WHAT IS EXPECTED | Could you rewrite the rows below, changing every "height" to "pixel height" and keeping everything else the same, with the pictures left out?

DATASET ROWS |

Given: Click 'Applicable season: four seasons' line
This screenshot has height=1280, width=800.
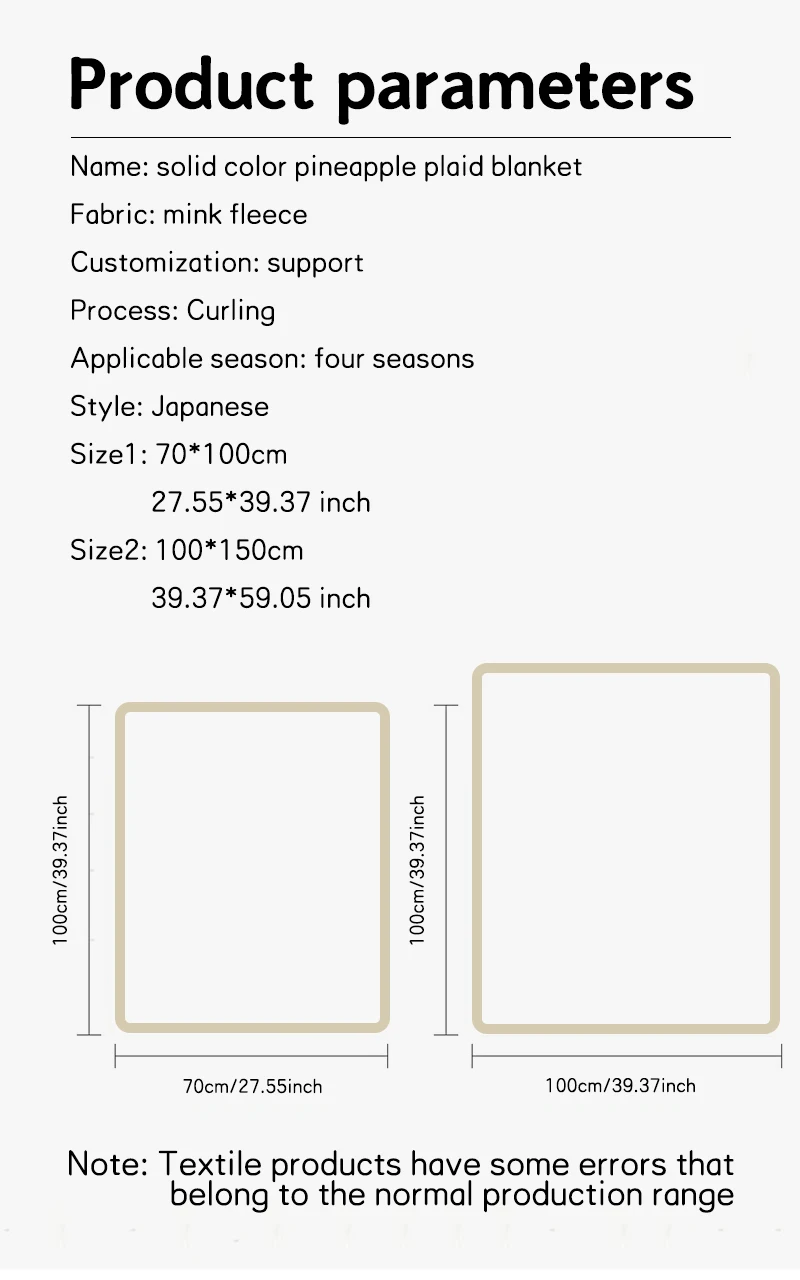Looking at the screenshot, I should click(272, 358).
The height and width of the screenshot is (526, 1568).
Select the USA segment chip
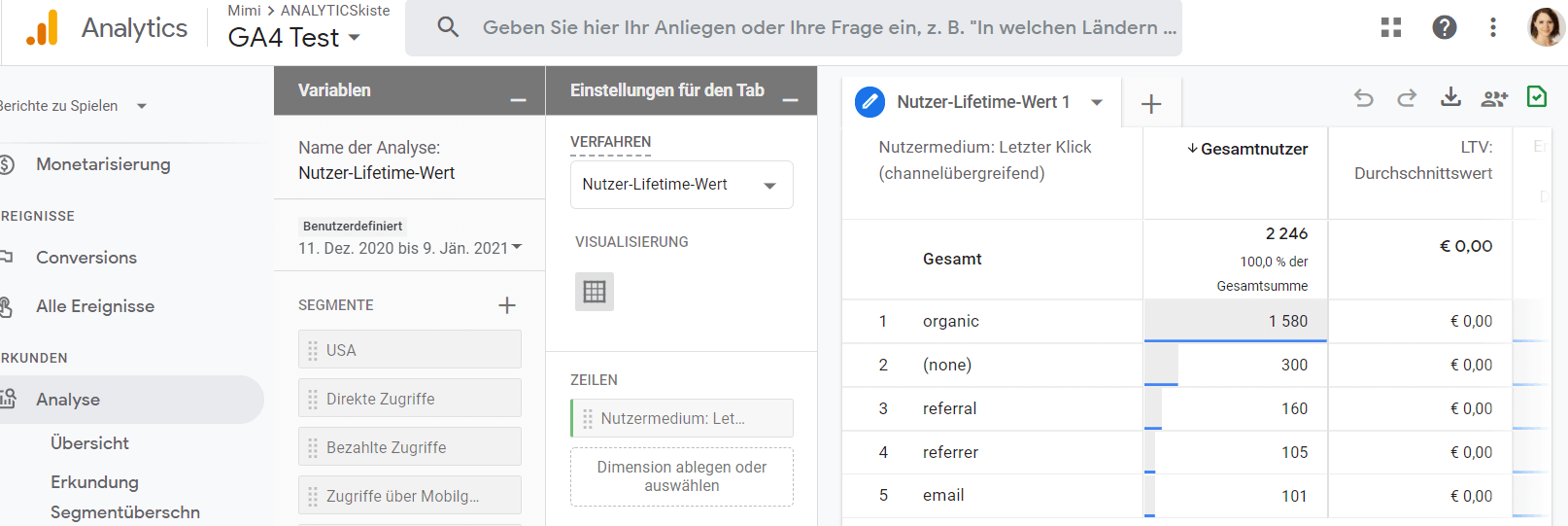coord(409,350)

SOLUTION |
Given: Click 'Applicable season: four seasons' line
This screenshot has pixel height=1280, width=800.
Looking at the screenshot, I should click(272, 358).
The pixel height and width of the screenshot is (526, 1568).
Select the USA segment chip
coord(409,350)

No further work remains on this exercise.